La voix d'Andrew dans le creux de mon oreille. Son souffle. J'ai fermé les yeux. Il s'est arrêté de lire. Sa bouche à la racine de mes cheveux, sur ma nuque. J'ai essayé de moins penser à l'accident, au coma. L'hôpital. Malcolm sur son petit lit blanc. J'ai laissé les lèvres, les mains d'Andrew prendre possession de moi. J'ai baissé la garde. J'avais l'impression de retrouver un chemin familier, perdu depuis longtemps. Le corps d'Andrew, sa puissance, son réconfort. Son odeur. Le grain de sa peau. Sa salive. Si familière, si délicieuse. Sa façon de me toucher, de m'investir, si particulière, qui n'était qu'à lui. Si longtemps, cela faisait si longtemps. L'espace de quelques instants miraculeux, j'ai pu effacer ce qui nous arrivait. Il n'y avait plus que nos deux peaux, collées l'une contre l'autre, nos souffles, notre urgence, nos mains qui se réapprivoisaient, nos bras qui se serraient avec violence, des baisers voraces, des caresses précises, exquises. La voix d'Andrew.
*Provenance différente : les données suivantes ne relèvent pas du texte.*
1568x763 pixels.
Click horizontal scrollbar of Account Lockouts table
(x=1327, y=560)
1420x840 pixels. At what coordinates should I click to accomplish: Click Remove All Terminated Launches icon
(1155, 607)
— You beautiful girl. Beautiful girl. Love my beautiful girl.
Sa voix m'ouvrait, me pénétrait. L'oubli. L'abandon. Mon corps comme un poing qui se desserrait. Mais au moment où le plaisir s'annonçait, où je le sentais poindre de loin, où je savais comment l'attraper, l'amadouer, brutalement le visage de mon fils s'est imprimé devant mes yeux. Sa peau blanche, ses yeux clos.
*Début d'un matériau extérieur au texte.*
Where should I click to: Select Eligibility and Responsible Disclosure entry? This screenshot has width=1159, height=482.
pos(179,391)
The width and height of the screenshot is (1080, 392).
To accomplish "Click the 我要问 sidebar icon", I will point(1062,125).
Tout en moi s'est barricadé. Je me suis débattue, dégagée comme une folle. J'ai repoussé Andrew avec violence. J'ai éclaté en sanglots. Larmes brûlantes le long de mes joues. Andrew silencieux à côté de moi. Immobile. Le silence dans la chambre. Mes sanglots. Puis sa voix grave.
— Life must go on, Justine. Life must go on.
Je ne voulais pas l'écouter. Il avait tort. Rien ne pouvait continuer. Plus rien ne pouvait continuer comme avant. La vie ne pouvait pas continuer comme avant. Il se trompait. Je ne pouvais pas faire semblant de jouir. Je ne pouvais plus faire l'amour comme si de rien n'était, comme si Malcolm n'était pas dans le coma. Encore une différence entre les hommes et les femmes. Entre un père et une mère. Lui pouvait faire l'amour dans de telles circonstances. Moi, non. Tant que Malcolm ne sortait pas de son coma, impossible de me laisser aller, impossible de me laisser pénétrer. Tant que le chauffard n'avait pas été retrouvé, impossible de jouir, de ressentir du plaisir. Mon corps s'était refermé. Il s'était endurci, comme une forteresse. Il me protégeait. Faire l'amour, c'était baisser ma garde. Faire l'amour, c'était ne plus penser à mon fils.